Are we saving as much as possible through old-fashioned penny pinching? Can more be done to reduce costs without compromising quality? Responding proactively as opposed to reactively to high costs can make all the difference in the world.

Ron Lamparter, CEO and founder of Transpec Worldwide, offers two techniques to help operations reduce costs and improve quality, performance and reliability of the entire school bus fleet.

Lifecycle cost analysis
Lifecycle cost analysis, or cradle-to-grave analysis, involves calculating the cost of a system, unit or product over its entire life span.

Accordingly, lifecycle analysis of a system may include costs for planning, research and development, production, operation and maintenance.

Lifecycle cost analysis can also involve analysis of failure rates, cost of spares, repair times, component costs and warranty coverage.

Transportation managers may find this technique useful when requesting capital expenditures.
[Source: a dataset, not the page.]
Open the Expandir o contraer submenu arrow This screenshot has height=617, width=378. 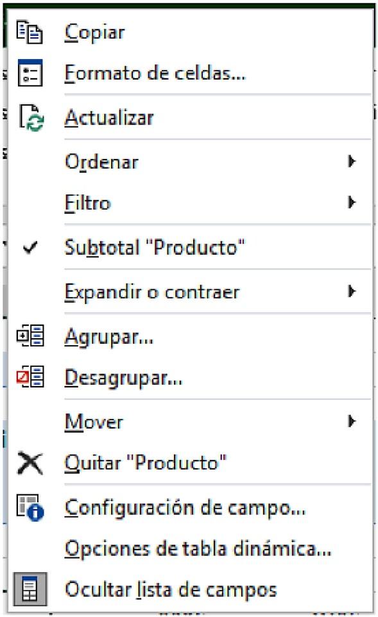tap(352, 291)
It can provide the numbers and analysis to support why buying the lowest-priced system may not be the cheapest.

The following examples provide an illustration of how lifecycle cost analysis can give you the total cost of owning and operating equipment over the time period you expect to own it.

Sample cost analysis
You need a new bus. You expect to keep the bus for approximately 10 years and estimate that it will travel 15,000 miles per year. You solicit bids, and based on manufacturer specifications, industry averages and your own experiences, you estimate fuel, maintenance and all other costs for each bus:


  • Bus A will cost $35,000, $3,000 per year to maintain and will get 10 mpg.
  • Bus B will cost $37,000, $2,000 per year to maintain and will get 15 mpg.
  • Bus C will cost $40,000, $1,000 per year to maintain and will get 20 mpg.
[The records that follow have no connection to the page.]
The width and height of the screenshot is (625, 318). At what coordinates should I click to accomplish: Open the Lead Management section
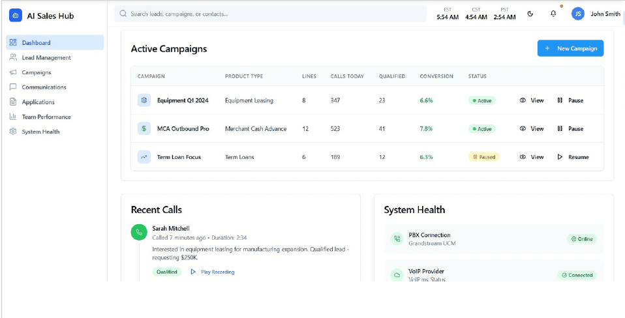(x=46, y=57)
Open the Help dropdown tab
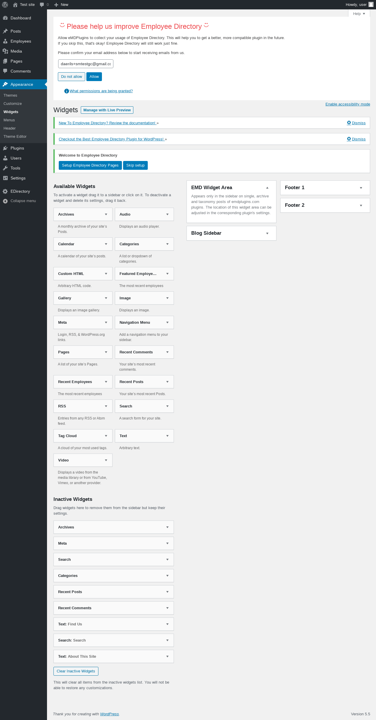Viewport: 376px width, 720px height. (x=359, y=14)
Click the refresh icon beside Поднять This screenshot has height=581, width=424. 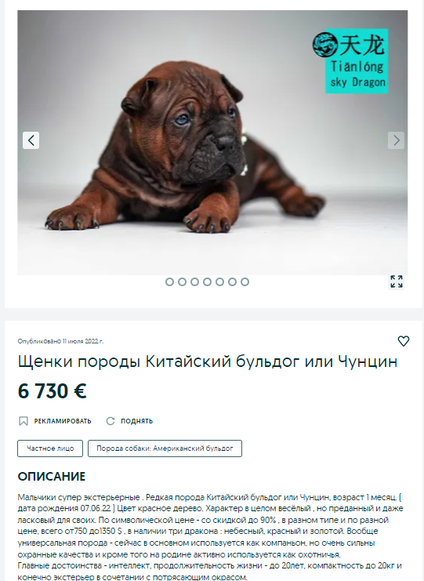pyautogui.click(x=111, y=421)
    Department policy requires you to purchase the least expensive bus. Which do you purchase? (See chart.)

    Bus A is the cheapest to purchase. However, it turns out to be the most expensive to own and operate. Bus C is the least expensive to own and operate, even though it costs more in the beginning to purchase.

    This is a very simple example of how lifecycle cost analysis can be applied. There are many other variables you might want to consider, depending upon specific circumstances.

    Fleet defect analysis
    You purchase a fleet of new buses and, during the warranty period, you experience problems with a certain component on more than 10 percent of your buses. This is often an indication of a design flaw or other defect in the component and is likely to cost you money in extra repairs, maintenance and downtime.
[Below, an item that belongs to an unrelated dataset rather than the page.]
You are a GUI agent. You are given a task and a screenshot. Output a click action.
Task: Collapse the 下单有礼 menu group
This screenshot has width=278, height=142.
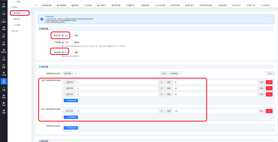click(27, 7)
    You should establish a fleet defect clause in your bid documents. Having such a clause will give you the right to declare a troublesome component “unacceptable” and to require a supplier to either replace that component across the board or work out some agreement for an extended warranty.

    Sometimes lifecycle cost analysis and fleet defect clauses are combined to encourage bus manufacturers and component suppliers to focus on “value engineering,” which puts less emphasis on cheapest selling price.

    These two techniques may be adapted to any large-scale purchase of equipment. The key is purchasing for cost-effectiveness versus the cheapest price.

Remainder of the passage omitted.